(Pixel coordinate grounding data)
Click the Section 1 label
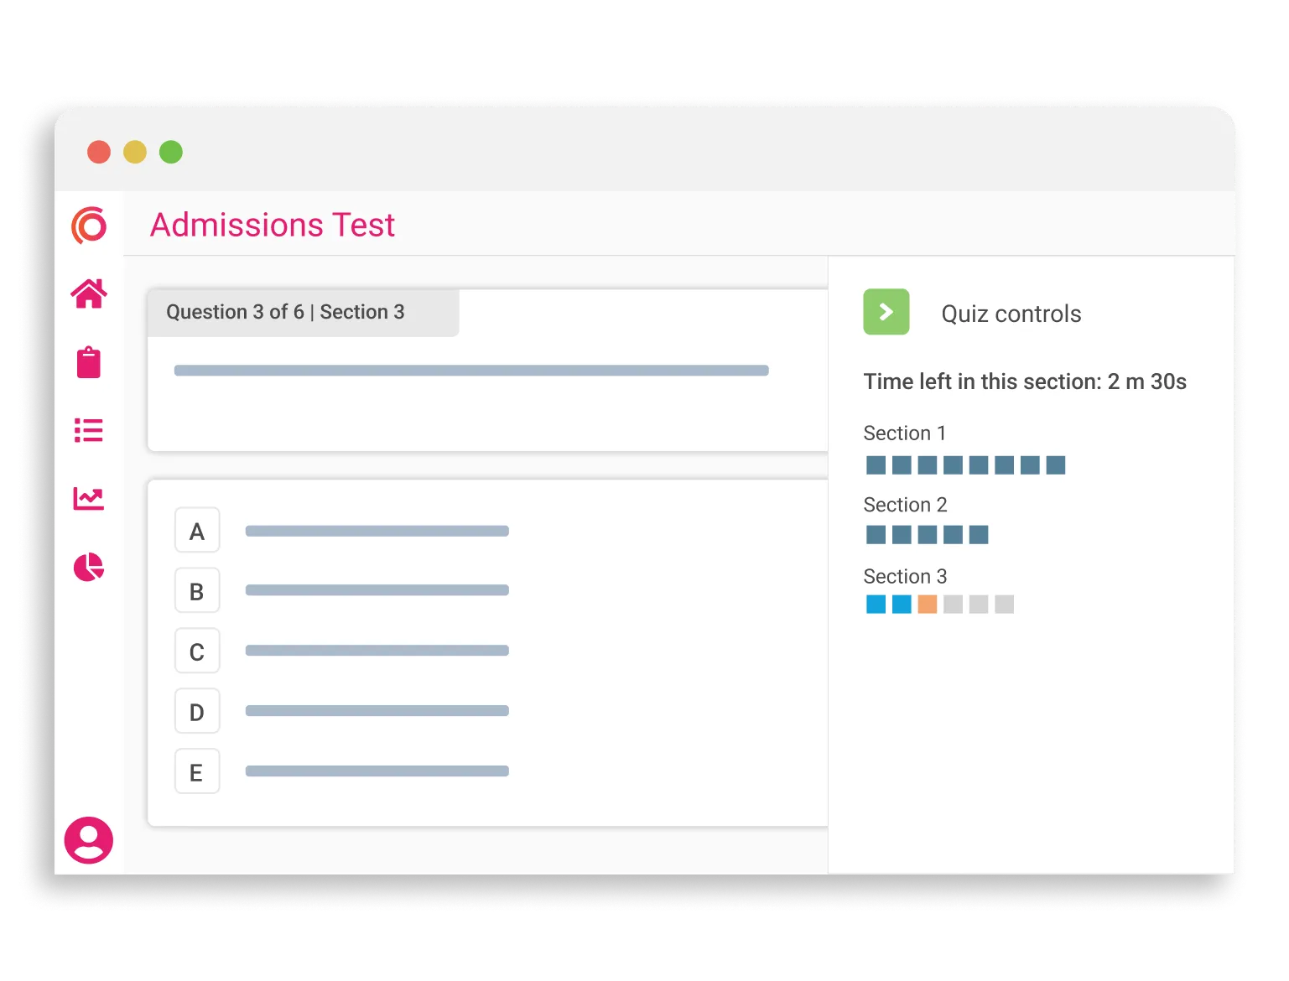This screenshot has width=1289, height=981. point(905,433)
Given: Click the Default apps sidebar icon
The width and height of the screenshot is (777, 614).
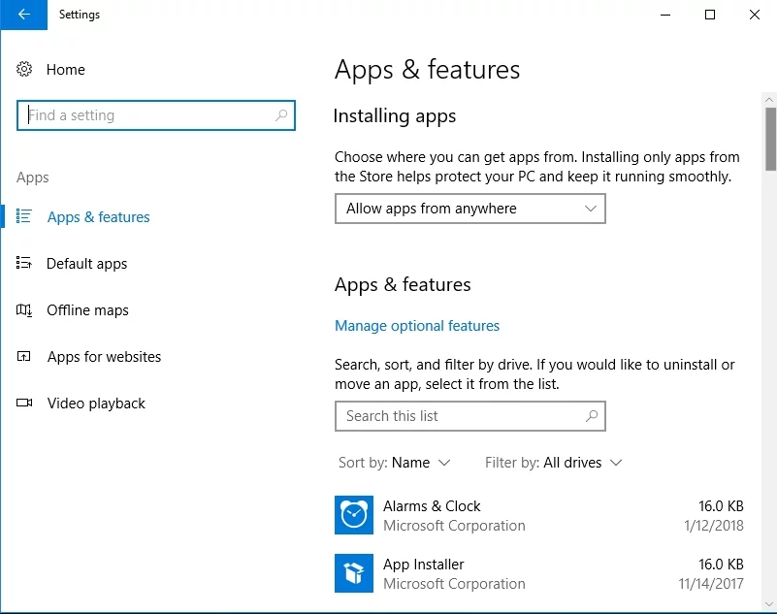Looking at the screenshot, I should click(25, 264).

■ **EXERCISE DESCRIPTION**: Please write out exactly the lines from the one containing "The width and" through the last line of the records above, and leave out any pictures.

■ **EXERCISE SOLUTION**:
The width and height of the screenshot is (777, 614).
Looking at the screenshot, I should click(25, 264).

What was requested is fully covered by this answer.